Ia menegaskan langkah memberikan satu alokasi disiplin untuk tuan rumah harus dilakukan IFSC untuk memberi kesempatan bagi semua negara terlibat menyelenggarakan World Cup. Hal ini dilakukan sebagai langkah sosialisasi agar sport climbing lebih dikenal di seluruh benua.
“Kami butuh lebih mengenalkan sport climbing ke semua kontinental. Pembinaan sport climbing di Eropa sudah terbentuk, disusul Asia. Oseania, Afrika, dan Amerika masih terlalu sedikit,” tutur Marco.
“Ini perlu kami lakukan agar lebih banyak yang terlibat. Olimpiade 2020 Tokyo, sport climbing mempertandingkan dua nomor kombinasi (speed, lead, bouldering) putra dan putri. Olimpiade Paris 2024 akan mempertandingkan empat nomor, speed serta kombinasi lead dan boldering. Kami sudah masuk sport program Olimpiade Los Angeles 2028 dan kini target kami adalah dipertandingkannya enam nomor, yaitu speed, lead, dan bouldering,” paparnya.
Okto mengapresiasi langkah IFSC untuk menyosialisasikan sport climbing. Apalagi, permintaan agar Indonesia tetap menjadi tuan rumah World Cup langsung disanggupi oleh Marco. Sebagai informasi, World Cup 2023 Series Jakarta rencananya akan menjadi tur ketiga dan akan diselenggarakan pada 6-7 Mei.
“Terkait Climbing World Cup 2022, saya pribadi bangga karena FPTI bisa menyelenggarakannya. Apalagi sebagai pengalaman pertama. First experience itu pasti sulit dilupakan, tapi gak pernah sempurna. Dari situ bisa belajar, diperbaiki lagi di semua lini bisa baik lagi dari terbaik karena kini kita sudah pasti diberikan kepercayaan lagi untuk tahun depan,” ujar Okto.

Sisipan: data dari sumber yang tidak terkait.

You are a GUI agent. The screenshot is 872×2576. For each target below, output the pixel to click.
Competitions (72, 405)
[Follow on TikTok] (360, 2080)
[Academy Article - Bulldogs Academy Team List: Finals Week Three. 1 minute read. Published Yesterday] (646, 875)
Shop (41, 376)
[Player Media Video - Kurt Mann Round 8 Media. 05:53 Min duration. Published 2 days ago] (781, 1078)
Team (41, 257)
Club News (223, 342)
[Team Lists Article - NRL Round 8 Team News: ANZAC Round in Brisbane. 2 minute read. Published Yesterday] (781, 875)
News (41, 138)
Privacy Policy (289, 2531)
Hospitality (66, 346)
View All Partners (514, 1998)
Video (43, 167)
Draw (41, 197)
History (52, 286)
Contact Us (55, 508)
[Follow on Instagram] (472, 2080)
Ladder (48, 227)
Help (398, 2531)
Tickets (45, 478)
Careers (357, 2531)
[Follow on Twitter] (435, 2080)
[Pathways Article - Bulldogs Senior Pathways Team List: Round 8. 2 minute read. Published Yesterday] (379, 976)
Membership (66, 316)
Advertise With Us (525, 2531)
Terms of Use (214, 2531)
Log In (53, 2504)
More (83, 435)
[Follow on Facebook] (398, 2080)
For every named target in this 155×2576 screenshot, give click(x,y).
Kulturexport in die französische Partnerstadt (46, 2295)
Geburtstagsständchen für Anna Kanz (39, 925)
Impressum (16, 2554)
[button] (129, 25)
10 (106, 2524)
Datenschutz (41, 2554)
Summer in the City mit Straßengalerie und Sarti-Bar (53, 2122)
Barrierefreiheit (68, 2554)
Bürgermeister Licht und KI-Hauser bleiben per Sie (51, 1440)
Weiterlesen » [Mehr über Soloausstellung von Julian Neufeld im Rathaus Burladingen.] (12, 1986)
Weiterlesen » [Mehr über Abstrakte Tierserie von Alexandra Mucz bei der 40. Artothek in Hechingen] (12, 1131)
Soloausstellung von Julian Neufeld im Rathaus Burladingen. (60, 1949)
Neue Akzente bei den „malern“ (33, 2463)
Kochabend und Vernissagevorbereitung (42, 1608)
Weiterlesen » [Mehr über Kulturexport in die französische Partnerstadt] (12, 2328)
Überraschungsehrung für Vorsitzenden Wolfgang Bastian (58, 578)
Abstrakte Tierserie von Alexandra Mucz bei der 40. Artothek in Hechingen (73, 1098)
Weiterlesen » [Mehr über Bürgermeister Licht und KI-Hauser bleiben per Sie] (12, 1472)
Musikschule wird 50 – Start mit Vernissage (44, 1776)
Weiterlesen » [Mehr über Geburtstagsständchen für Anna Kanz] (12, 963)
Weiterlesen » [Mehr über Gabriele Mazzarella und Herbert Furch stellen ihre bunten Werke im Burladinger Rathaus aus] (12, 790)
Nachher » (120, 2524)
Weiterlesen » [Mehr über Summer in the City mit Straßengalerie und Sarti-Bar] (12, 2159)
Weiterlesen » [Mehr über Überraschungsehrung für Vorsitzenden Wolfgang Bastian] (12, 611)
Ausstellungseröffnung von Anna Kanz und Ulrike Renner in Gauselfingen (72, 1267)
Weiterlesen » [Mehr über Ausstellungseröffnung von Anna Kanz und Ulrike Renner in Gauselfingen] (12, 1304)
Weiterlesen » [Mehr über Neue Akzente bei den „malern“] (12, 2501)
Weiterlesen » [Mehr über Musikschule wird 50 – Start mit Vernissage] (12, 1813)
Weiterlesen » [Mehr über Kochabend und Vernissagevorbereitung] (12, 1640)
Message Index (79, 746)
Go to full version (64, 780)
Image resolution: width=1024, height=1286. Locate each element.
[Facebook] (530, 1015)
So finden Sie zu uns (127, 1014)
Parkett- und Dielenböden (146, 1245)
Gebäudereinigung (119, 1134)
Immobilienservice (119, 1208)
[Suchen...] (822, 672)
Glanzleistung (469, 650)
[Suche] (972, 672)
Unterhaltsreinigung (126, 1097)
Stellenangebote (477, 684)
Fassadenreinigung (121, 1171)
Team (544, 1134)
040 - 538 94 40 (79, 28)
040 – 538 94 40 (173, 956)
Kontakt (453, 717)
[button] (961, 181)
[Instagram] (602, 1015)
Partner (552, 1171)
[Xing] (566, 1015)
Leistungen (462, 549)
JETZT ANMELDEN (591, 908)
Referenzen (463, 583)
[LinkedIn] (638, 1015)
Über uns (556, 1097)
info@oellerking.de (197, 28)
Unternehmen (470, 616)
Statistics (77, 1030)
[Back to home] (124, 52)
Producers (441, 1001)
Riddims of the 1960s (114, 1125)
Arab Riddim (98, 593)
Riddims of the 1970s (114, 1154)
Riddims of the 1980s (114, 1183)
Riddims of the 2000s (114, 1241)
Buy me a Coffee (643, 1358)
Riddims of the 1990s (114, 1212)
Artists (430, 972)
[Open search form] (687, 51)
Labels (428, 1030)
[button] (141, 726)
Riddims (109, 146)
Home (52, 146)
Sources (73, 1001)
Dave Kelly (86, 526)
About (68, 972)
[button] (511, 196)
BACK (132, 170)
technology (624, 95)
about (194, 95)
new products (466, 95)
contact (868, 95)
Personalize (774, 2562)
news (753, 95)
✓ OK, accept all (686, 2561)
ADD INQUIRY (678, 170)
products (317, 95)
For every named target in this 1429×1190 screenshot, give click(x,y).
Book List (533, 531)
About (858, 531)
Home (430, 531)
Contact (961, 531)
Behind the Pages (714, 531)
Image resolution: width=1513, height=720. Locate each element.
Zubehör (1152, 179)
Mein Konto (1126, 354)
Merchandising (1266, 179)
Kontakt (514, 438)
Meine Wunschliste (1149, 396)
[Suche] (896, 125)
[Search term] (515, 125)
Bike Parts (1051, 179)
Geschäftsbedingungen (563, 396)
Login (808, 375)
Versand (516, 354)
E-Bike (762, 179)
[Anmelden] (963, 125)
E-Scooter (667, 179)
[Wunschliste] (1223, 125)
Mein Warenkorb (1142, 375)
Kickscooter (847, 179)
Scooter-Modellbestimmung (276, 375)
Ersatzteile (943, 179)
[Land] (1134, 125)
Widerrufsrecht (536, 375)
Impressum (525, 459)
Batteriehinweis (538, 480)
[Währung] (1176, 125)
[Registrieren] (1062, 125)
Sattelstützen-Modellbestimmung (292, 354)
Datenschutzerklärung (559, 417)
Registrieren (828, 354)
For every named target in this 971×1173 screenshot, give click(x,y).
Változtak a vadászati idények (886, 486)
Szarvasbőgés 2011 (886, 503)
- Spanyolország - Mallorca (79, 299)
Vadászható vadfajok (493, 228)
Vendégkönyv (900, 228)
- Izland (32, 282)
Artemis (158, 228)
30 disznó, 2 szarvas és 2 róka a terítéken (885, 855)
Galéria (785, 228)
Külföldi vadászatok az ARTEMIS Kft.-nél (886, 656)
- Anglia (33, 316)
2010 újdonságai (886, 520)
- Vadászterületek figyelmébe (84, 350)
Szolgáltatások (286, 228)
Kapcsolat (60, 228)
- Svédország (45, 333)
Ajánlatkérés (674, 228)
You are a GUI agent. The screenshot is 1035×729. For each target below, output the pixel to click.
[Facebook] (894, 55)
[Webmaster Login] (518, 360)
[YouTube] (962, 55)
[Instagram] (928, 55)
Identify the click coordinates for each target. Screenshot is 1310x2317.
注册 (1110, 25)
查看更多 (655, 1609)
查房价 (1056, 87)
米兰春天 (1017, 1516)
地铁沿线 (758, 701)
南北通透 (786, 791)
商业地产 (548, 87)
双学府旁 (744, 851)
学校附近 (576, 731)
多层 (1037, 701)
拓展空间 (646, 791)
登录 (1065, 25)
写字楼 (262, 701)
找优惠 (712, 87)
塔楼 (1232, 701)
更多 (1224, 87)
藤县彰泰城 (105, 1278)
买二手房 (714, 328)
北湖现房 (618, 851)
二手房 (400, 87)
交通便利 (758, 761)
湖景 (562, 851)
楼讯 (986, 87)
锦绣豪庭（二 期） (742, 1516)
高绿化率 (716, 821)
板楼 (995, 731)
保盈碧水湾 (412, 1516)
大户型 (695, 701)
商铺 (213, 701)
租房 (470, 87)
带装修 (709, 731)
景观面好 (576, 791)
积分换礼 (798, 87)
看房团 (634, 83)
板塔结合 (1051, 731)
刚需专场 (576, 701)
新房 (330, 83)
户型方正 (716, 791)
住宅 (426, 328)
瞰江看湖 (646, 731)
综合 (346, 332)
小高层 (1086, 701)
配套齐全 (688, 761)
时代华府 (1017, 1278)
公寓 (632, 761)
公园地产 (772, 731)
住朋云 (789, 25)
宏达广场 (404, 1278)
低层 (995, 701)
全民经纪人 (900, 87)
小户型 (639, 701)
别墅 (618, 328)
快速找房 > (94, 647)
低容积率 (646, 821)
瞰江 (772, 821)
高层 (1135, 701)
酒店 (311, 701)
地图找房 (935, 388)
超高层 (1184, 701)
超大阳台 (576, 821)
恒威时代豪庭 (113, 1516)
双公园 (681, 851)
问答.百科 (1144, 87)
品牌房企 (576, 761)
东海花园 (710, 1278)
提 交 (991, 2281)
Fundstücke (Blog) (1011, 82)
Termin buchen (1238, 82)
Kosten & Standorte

“Dengan banyaknya sport climbing di Indonesia dan kualitas atlet yang kita miliki, saya optimistis Indonesia bisa mendapat medali emas di Olimpiade Paris. Saya suka semangat Marco yang ingin mendorong agar sport climbing ini bisa merata, tak sekadar didominasi satu benua saja.”tandasnya.